### Problem requirements
Will you give the material below again, every line exactly as it is?

========================

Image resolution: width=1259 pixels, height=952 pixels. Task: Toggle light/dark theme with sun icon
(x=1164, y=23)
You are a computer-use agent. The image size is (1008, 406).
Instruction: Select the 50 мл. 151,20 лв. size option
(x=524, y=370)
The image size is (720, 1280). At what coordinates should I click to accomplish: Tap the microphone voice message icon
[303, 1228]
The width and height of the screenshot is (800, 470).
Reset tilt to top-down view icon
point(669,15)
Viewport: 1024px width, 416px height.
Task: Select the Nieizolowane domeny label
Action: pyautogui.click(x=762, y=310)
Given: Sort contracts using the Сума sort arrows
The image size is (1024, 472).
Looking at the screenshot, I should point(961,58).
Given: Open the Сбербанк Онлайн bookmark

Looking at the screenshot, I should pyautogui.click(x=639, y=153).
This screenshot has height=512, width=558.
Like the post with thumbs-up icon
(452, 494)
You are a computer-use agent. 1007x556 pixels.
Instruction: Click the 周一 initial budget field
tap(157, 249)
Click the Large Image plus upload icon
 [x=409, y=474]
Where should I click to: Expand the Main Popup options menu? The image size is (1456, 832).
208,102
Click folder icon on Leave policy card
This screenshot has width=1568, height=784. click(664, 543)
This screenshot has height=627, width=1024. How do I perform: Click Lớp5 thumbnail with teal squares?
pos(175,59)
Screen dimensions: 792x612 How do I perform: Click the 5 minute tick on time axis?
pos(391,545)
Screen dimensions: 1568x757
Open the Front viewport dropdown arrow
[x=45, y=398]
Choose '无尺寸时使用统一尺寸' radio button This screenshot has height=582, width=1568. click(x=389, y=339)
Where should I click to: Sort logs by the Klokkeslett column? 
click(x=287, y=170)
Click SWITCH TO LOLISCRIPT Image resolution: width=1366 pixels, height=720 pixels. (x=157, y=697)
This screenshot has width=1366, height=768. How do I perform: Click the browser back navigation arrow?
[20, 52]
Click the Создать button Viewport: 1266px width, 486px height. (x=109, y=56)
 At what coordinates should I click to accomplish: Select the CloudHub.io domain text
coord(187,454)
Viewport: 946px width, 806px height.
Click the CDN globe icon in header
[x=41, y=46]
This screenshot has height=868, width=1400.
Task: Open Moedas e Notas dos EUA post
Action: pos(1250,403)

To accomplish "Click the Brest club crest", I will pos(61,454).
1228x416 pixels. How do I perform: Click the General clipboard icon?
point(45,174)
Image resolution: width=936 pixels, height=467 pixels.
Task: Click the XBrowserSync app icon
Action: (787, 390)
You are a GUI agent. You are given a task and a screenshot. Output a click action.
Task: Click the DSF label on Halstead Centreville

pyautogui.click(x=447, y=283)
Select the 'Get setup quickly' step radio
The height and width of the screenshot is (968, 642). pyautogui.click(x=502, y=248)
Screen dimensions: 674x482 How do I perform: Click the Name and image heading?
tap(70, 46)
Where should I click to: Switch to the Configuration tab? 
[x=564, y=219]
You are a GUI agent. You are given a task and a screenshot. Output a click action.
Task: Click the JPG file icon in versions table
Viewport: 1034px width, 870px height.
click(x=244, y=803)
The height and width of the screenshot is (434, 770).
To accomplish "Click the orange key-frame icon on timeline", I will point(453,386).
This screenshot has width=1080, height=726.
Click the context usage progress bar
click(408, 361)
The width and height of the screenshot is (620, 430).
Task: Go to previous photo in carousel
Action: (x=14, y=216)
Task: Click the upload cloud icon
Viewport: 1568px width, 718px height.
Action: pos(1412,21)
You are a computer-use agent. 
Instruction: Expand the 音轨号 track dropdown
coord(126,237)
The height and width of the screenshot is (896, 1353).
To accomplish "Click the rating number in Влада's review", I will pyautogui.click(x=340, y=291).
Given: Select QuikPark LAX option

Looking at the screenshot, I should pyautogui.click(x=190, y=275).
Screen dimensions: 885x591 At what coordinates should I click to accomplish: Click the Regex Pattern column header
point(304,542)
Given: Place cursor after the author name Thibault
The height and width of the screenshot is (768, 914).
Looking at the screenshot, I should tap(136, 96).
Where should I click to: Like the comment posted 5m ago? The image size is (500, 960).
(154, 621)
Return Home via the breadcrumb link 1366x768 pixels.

========================

### Output
Image resolution: width=1259 pixels, height=952 pixels. Task: Toggle light/dark theme with sun icon
(x=1164, y=23)
You are a computer-use agent. The image size is (1008, 406).
Instruction: Select the 50 мл. 151,20 лв. size option
(x=524, y=370)
The image size is (720, 1280). At what coordinates should I click to accomplish: Tap the microphone voice message icon
[303, 1228]
The width and height of the screenshot is (800, 470).
Reset tilt to top-down view icon
point(669,15)
Viewport: 1024px width, 416px height.
Task: Select the Nieizolowane domeny label
Action: pyautogui.click(x=762, y=310)
Given: Sort contracts using the Сума sort arrows
The image size is (1024, 472).
Looking at the screenshot, I should point(961,58).
Given: Open the Сбербанк Онлайн bookmark

Looking at the screenshot, I should pyautogui.click(x=639, y=153).
This screenshot has height=512, width=558.
Like the post with thumbs-up icon
(452, 494)
You are a computer-use agent. 1007x556 pixels.
Instruction: Click the 周一 initial budget field
tap(157, 249)
Click the Large Image plus upload icon
 [x=409, y=474]
Where should I click to: Expand the Main Popup options menu? The image size is (1456, 832).
208,102
Click folder icon on Leave policy card
This screenshot has width=1568, height=784. click(664, 543)
This screenshot has height=627, width=1024. How do I perform: Click Lớp5 thumbnail with teal squares?
pos(175,59)
Screen dimensions: 792x612 How do I perform: Click the 5 minute tick on time axis?
pos(391,545)
Screen dimensions: 1568x757
Open the Front viewport dropdown arrow
[x=45, y=398]
Choose '无尺寸时使用统一尺寸' radio button This screenshot has height=582, width=1568. click(x=389, y=339)
Where should I click to: Sort logs by the Klokkeslett column? 
click(x=287, y=170)
Click SWITCH TO LOLISCRIPT Image resolution: width=1366 pixels, height=720 pixels. (x=157, y=697)
This screenshot has width=1366, height=768. How do I perform: Click the browser back navigation arrow?
[20, 52]
Click the Создать button Viewport: 1266px width, 486px height. (x=109, y=56)
 At what coordinates should I click to accomplish: Select the CloudHub.io domain text
coord(187,454)
Viewport: 946px width, 806px height.
Click the CDN globe icon in header
[x=41, y=46]
This screenshot has height=868, width=1400.
Task: Open Moedas e Notas dos EUA post
Action: pos(1250,403)

To accomplish "Click the Brest club crest", I will pos(61,454).
1228x416 pixels. How do I perform: Click the General clipboard icon?
point(45,174)
Image resolution: width=936 pixels, height=467 pixels.
Task: Click the XBrowserSync app icon
Action: (787, 390)
You are a GUI agent. You are given a task and a screenshot. Output a click action.
Task: Click the DSF label on Halstead Centreville

pyautogui.click(x=447, y=283)
Select the 'Get setup quickly' step radio
The height and width of the screenshot is (968, 642). pyautogui.click(x=502, y=248)
Screen dimensions: 674x482 How do I perform: Click the Name and image heading?
tap(70, 46)
Where should I click to: Switch to the Configuration tab? 
[x=564, y=219]
You are a GUI agent. You are given a task and a screenshot. Output a click action.
Task: Click the JPG file icon in versions table
Viewport: 1034px width, 870px height.
click(x=244, y=803)
The height and width of the screenshot is (434, 770).
To accomplish "Click the orange key-frame icon on timeline", I will point(453,386).
This screenshot has width=1080, height=726.
Click the context usage progress bar
click(408, 361)
The width and height of the screenshot is (620, 430).
Task: Go to previous photo in carousel
Action: (x=14, y=216)
Task: Click the upload cloud icon
Viewport: 1568px width, 718px height.
Action: pos(1412,21)
You are a computer-use agent. 
Instruction: Expand the 音轨号 track dropdown
coord(126,237)
The height and width of the screenshot is (896, 1353).
To accomplish "Click the rating number in Влада's review", I will pyautogui.click(x=340, y=291).
Given: Select QuikPark LAX option

Looking at the screenshot, I should pyautogui.click(x=190, y=275).
Screen dimensions: 885x591 At what coordinates should I click to accomplish: Click the Regex Pattern column header
point(304,542)
Given: Place cursor after the author name Thibault
The height and width of the screenshot is (768, 914).
Looking at the screenshot, I should tap(136, 96).
Where should I click to: Like the comment posted 5m ago? The image size is (500, 960).
(154, 621)
Return Home via the breadcrumb link 1366x768 pixels.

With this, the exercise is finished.